水上勉さんの小説『湖の琴』は、大正の末に生活のため親元を離れて糸取りのために若狭から当地にやってきた娘と土地の若者との悲恋の物語。繊細で寡黙な中に力強さを秘めた湖北の風土に、きめ細かな感情の綾が見事に溶け合っています。小説に描かれた時代から百年ほど、小説が発表された時から五十五年ほどの歳月が経っていて、変わったものもある一方、変わらないものもあり、いまこの小説を読んでも水上さんが捉えた湖北の風土は至るところに感じられます。
ちなみに下は糸取り資料保存館。糸取りに用いる道具などを保存展示していて、事前に申し込めば糸取りの実演を見ることができます。
大音は賤ヶ岳の麓に拡がる伊香郡木之本町の大字だったのが、今から十年ほど前の市町村合併で現在は長浜市に属しています。現在の長浜市は、長浜城や黒壁の町並で知られる長浜から福井県境までの大きな市になり、それによって伊香郡という地名も消滅しました。地名は土地の歴史を伝える大切な語り部です。それが合併によって無情に消されてしまうのは残念でなりませんが、伊香郡の地名はこの土地を古来守り続けてきた神社の名前としてかろうじて残り、いまも地元の人たちの心の拠り所になっています。

****

# 設問 1:
読解文によると、小説『湖の琴』が発表されてから何年ほどの歳月が経っているか。
# 設問 2:
読解文から「水上勉さんの小説『湖の琴』は」という語句のあるところで書き始め、「の実演を見ることができます。」まで来たら止めて、その間を一字一句そのまま書き写せ。
後に続く行は、この作業では一切使わない。

# データ行:
****

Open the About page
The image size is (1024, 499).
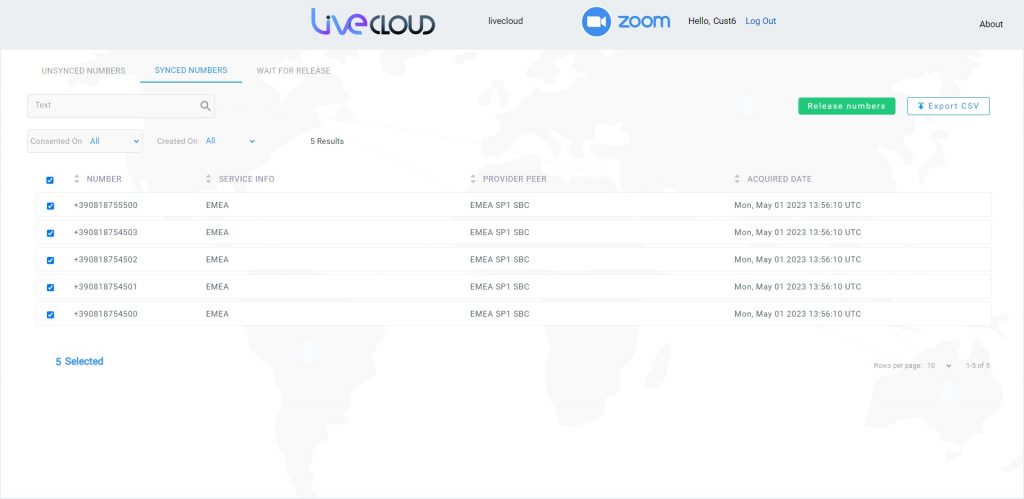[x=990, y=24]
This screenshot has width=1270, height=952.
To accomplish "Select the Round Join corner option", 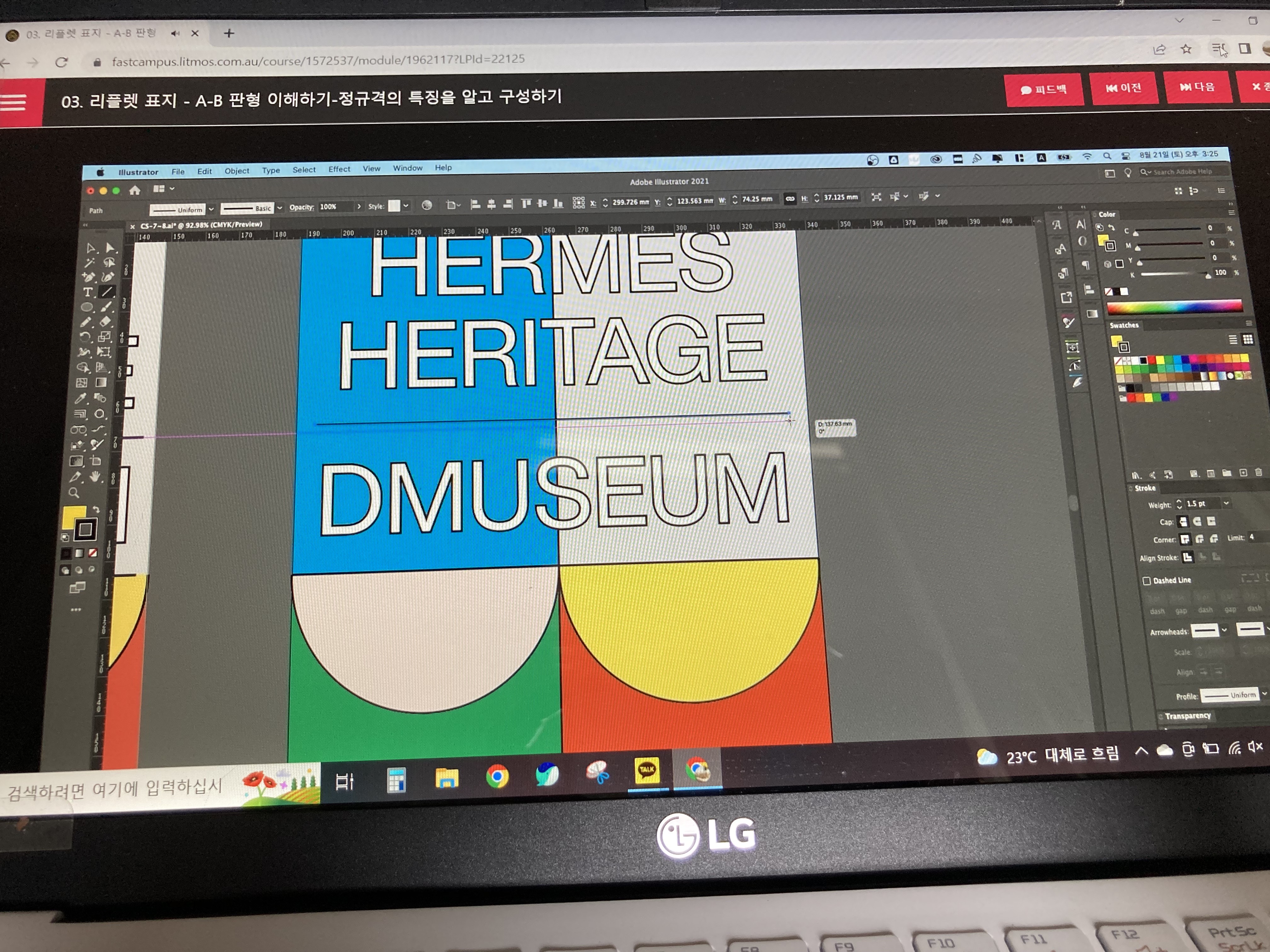I will point(1199,539).
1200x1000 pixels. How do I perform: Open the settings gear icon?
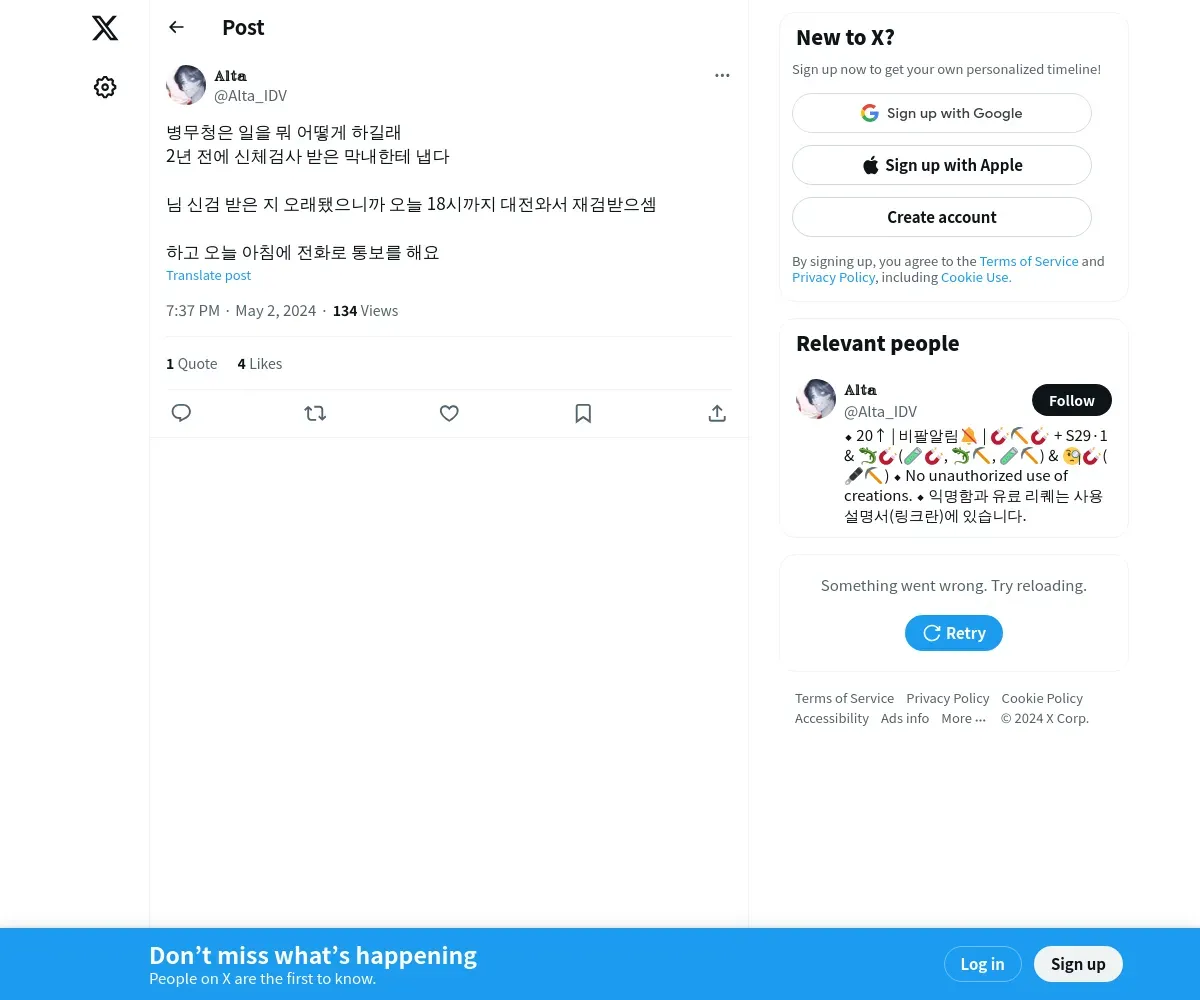tap(105, 87)
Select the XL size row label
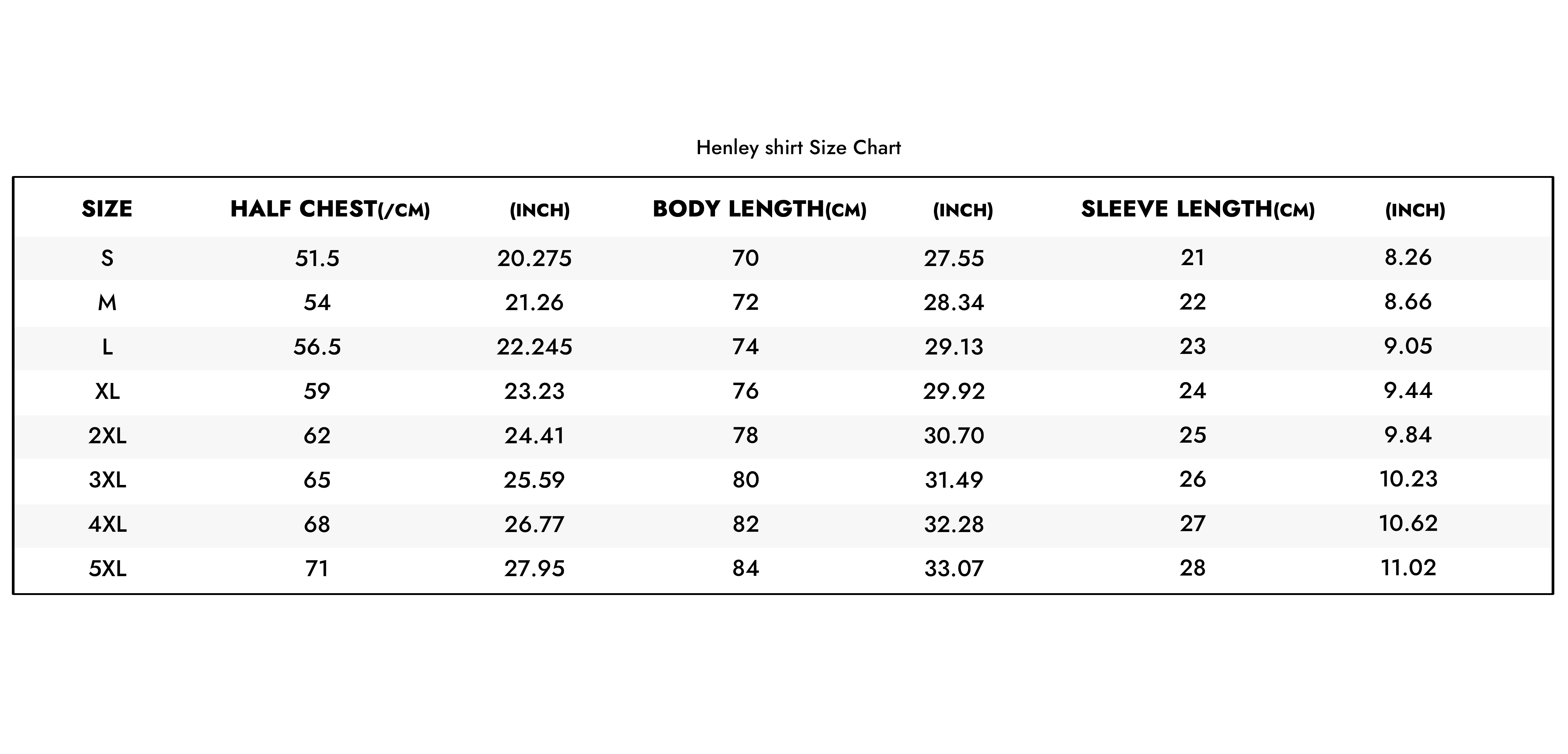The image size is (1568, 754). (107, 391)
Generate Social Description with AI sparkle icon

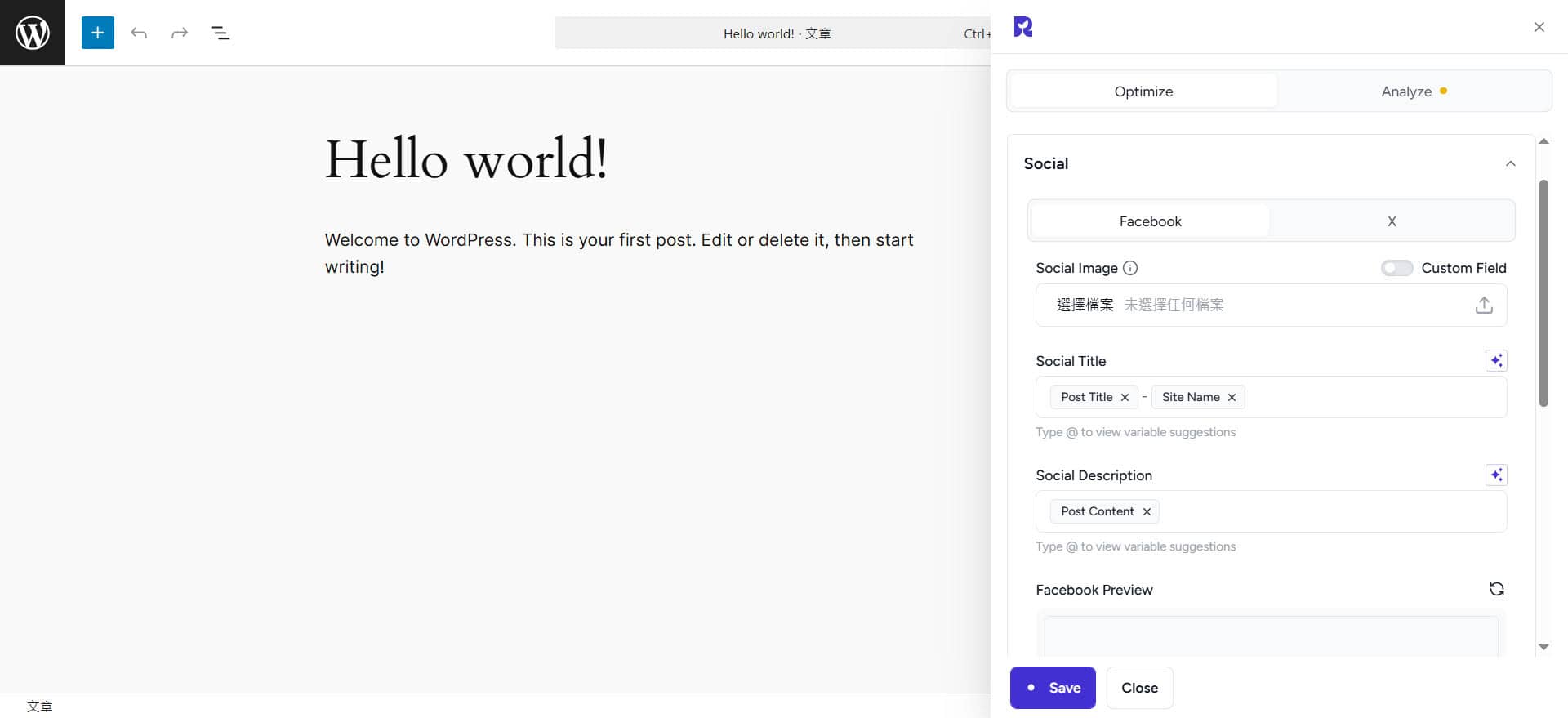[1496, 475]
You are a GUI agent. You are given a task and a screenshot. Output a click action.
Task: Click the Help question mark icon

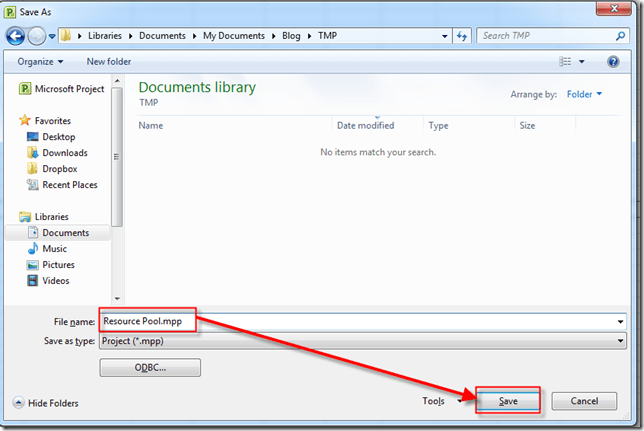click(x=613, y=61)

****

# 解答例 1:
五十五年ほどである。

# 解答例 2:
水上勉さんの小説『湖の琴』は、大正の末に生活のため親元を離れて糸取りのために若狭から当地にやってきた娘と土地の若者との悲恋の物語。繊細で寡黙な中に力強さを秘めた湖北の風土に、きめ細かな感情の綾が見事に溶け合っています。小説に描かれた時代から百年ほど、小説が発表された時から五十五年ほどの歳月が経っていて、変わったものもある一方、変わらないものもあり、いまこの小説を読んでも水上さんが捉えた湖北の風土は至るところに感じられます。
ちなみに下は糸取り資料保存館。糸取りに用いる道具などを保存展示していて、事前に申し込めば糸取りの実演を見ることができます。